*** Text extract ***

I think at least MTE should be able to coexist with THP_SWP though
I am not quite sure if MTE can be re-worked to fully support THP.

>
> >
> > Cc: "Huang, Ying" <ying.huang@intel.com>
> > Cc: Minchan Kim <minchan@kernel.org>
> > Cc: Johannes Weiner <hannes@cmpxchg.org>
> > Cc: Hugh Dickins <hughd@google.com>
> > Cc: Andrea Arcangeli <aarcange@redhat.com>
> > Cc: Anshuman Khandual <anshuman.khandual@arm.com>
> > Cc: Steven Price <steven.price@arm.com>
> > Cc: Yang Shi <shy828301@gmail.com>
> > Signed-off-by: Barry Song <v-songbaohua@oppo.com>
> > ---
> >  arch/arm64/Kconfig               |  1 +
> >  arch/arm64/include/asm/pgtable.h |  2 ++
> >  include/linux/huge_mm.h          | 12 ++++++++++++
> >  mm/swap_slots.c                  |  2 +-
> >  4 files changed, 16 insertions(+), 1 deletion(-)
> >
> > diff --git a/arch/arm64/Kconfig b/arch/arm64/Kconfig
> > index a4968845e67f..5306009df2dc 100644
> > --- a/arch/arm64/Kconfig
> > +++ b/arch/arm64/Kconfig
> > @@ -101,6 +101,7 @@ config ARM64
> >       select ARCH_WANT_HUGETLB_PAGE_OPTIMIZE_VMEMMAP
> >       select ARCH_WANT_LD_ORPHAN_WARN
> >       select ARCH_WANTS_NO_INSTR
> > +     select ARCH_WANTS_THP_SWAP if ARM64_4K_PAGES
> >       select ARCH_HAS_UBSAN_SANITIZE_ALL
> >       select ARM_AMBA
> >       select ARM_ARCH_TIMER
> > diff --git a/arch/arm64/include/asm/pgtable.h b/arch/arm64/include/asm/pgtable.h
> > index 0b6632f18364..06076139c72c 100644
> > --- a/arch/arm64/include/asm/pgtable.h
> > +++ b/arch/arm64/include/asm/pgtable.h
> > @@ -45,6 +45,8 @@
> >       __flush_tlb_range(vma, addr, end, PUD_SIZE, false, 1)

*** Listed records ***

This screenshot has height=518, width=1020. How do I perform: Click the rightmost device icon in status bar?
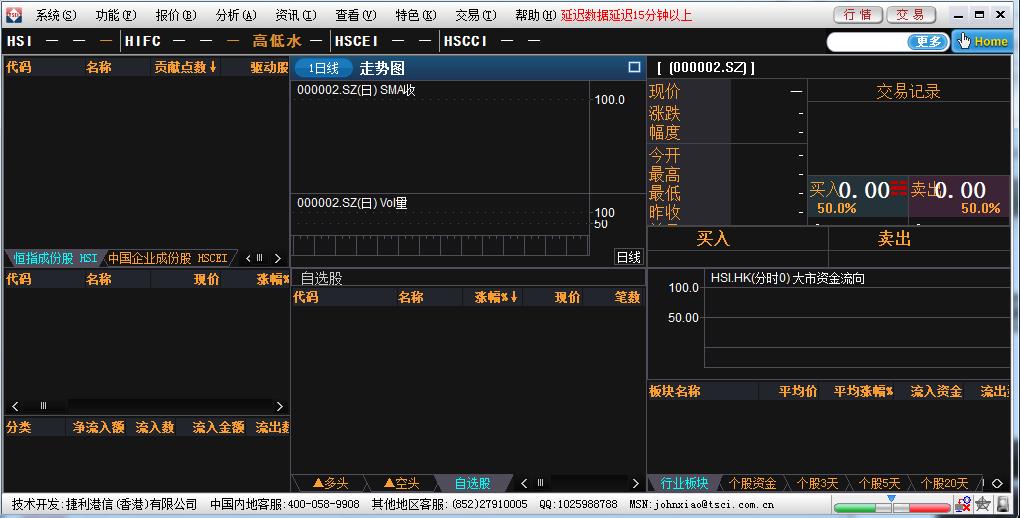pos(1003,505)
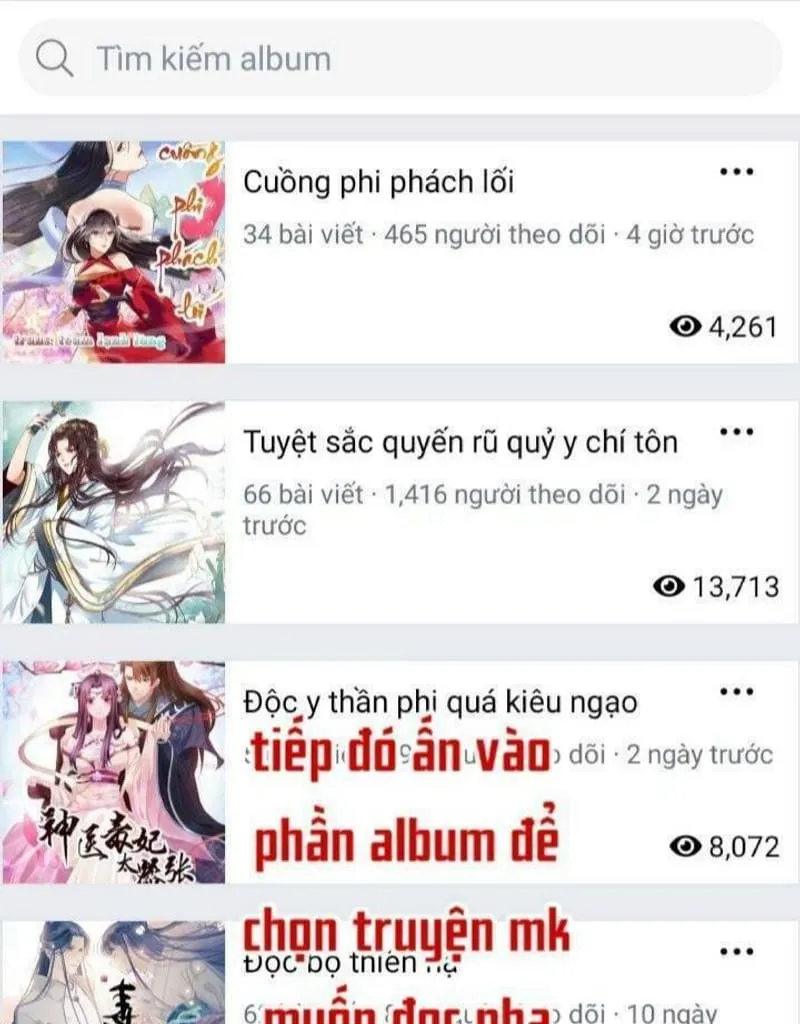Open Tuyệt sắc quyến rũ quỷ y cover image
Viewport: 800px width, 1024px height.
[x=114, y=512]
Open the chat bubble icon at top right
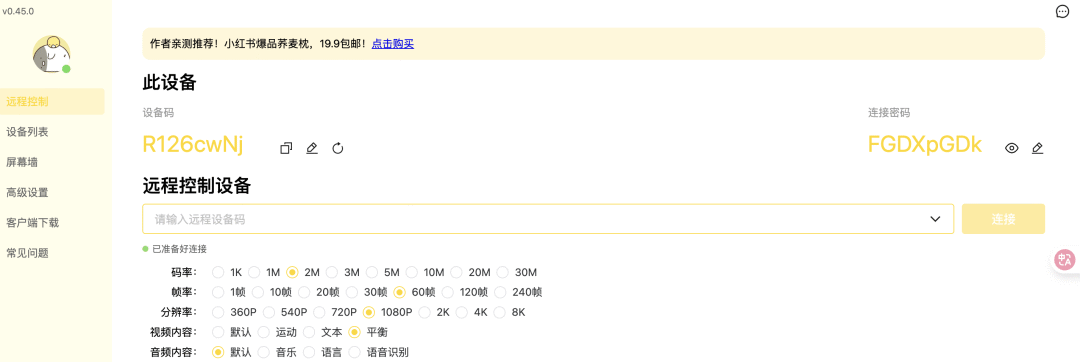This screenshot has height=362, width=1080. pos(1062,11)
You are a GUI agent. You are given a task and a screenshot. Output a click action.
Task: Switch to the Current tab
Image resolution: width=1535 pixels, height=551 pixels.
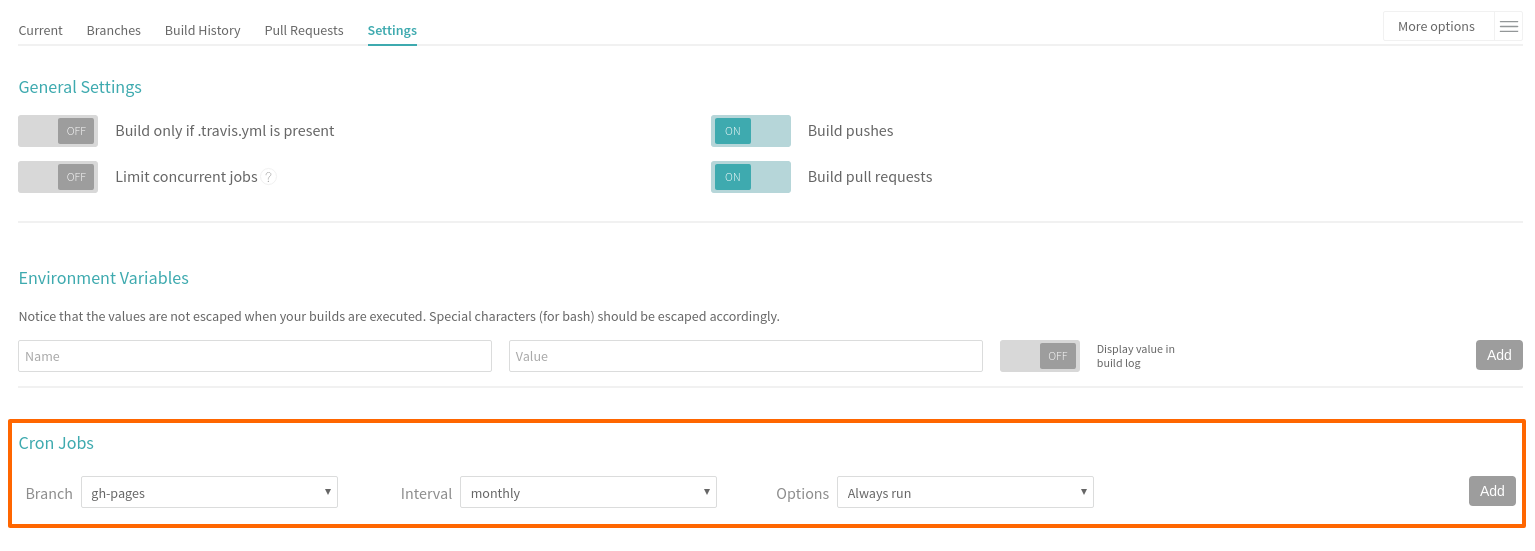tap(40, 30)
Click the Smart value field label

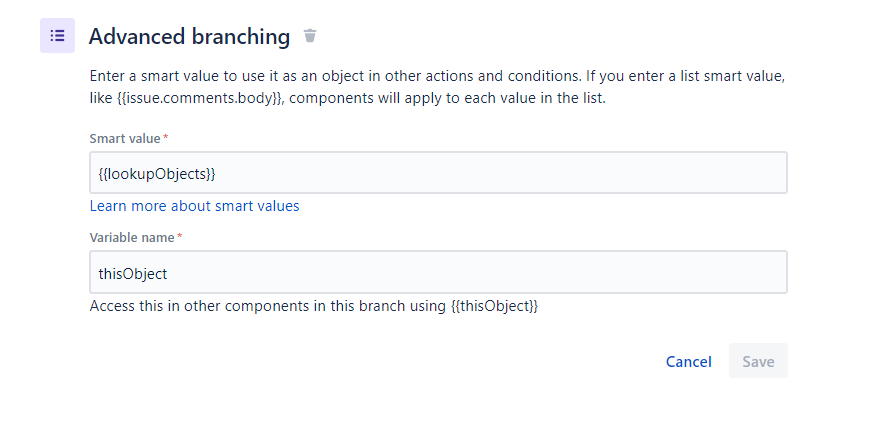(x=125, y=139)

***

■ **Exercise instructions**
Carry on the arm64 THP swap patch thread from its last line. The rows have nothing to do with what is asked here.

■ **Output of the task**
> >  #endif /* CONFIG_TRANSPARENT_HUGEPAGE */
> >
> > +#define arch_thp_swp_supported !system_supports_mte
>
> Does it check for 'system_supports_mte' as a symbol or call system_supports_mte()
> to ascertain runtime MTE support ? It might well be correct, but just does not
> look much intuitive.

yep. looks a bit weird. but considering we only need this for arm64
and arch_thp_swp_supported
is a macro, I can't find a better way to make code modification
smaller than this in mm core, arm64
and x86. and probably we will totally remove it once we make MTE
co-exist with THP_SWP.

Do you have any suggestions for a better solution?

>
> > +
> >  /*
> >   * Outside of a few very special situations (e.g. hibernation), we always
> >   * use broadcast TLB invalidation instructions, therefore a spurious page
> > diff --git a/include/linux/huge_mm.h b/include/linux/huge_mm.h
> > index de29821231c9..4ddaf6ad73ef 100644
> > --- a/include/linux/huge_mm.h
> > +++ b/include/linux/huge_mm.h
> > @@ -461,4 +461,16 @@ static inline int split_folio_to_list(struct folio *folio,
> >       return split_huge_page_to_list(&folio->page, list);
> >  }
> >
> > +/*
> > + * archs that select ARCH_WANTS_THP_SWAP but don't support THP_SWP due to
> > + * limitations in the implementation like arm64 MTE can override this to
>
> A small nit.
>
> A 'comma' here will be better. s/arm64 MTE can/arm64 MTE, can/

yep.

>
> > + * false
>
> Similarly a 'full stop' here will be better as well.
>

yep.

> > + */
> > +#ifndef arch_thp_swp_supported
> > +static inline bool arch_thp_swp_supported(void)
> > +{
> > +     return true;
> > +}
> > +#endif
> > +
> >  #endif /* _LINUX_HUGE_MM_H */
> > diff --git a/mm/swap_slots.c b/mm/swap_slots.c
> > index 2a65a89b5b4d..10b94d64cc25 100644
> > --- a/mm/swap_slots.c
> > +++ b/mm/swap_slots.c
> > @@ -307,7 +307,7 @@ swp_entry_t folio_alloc_swap(struct folio *folio)
> >       entry.val = 0;
> >
> >       if (folio_test_large(folio)) {
> > -             if (IS_ENABLED(CONFIG_THP_SWAP))
> > +             if (IS_ENABLED(CONFIG_THP_SWAP) && arch_thp_swp_supported())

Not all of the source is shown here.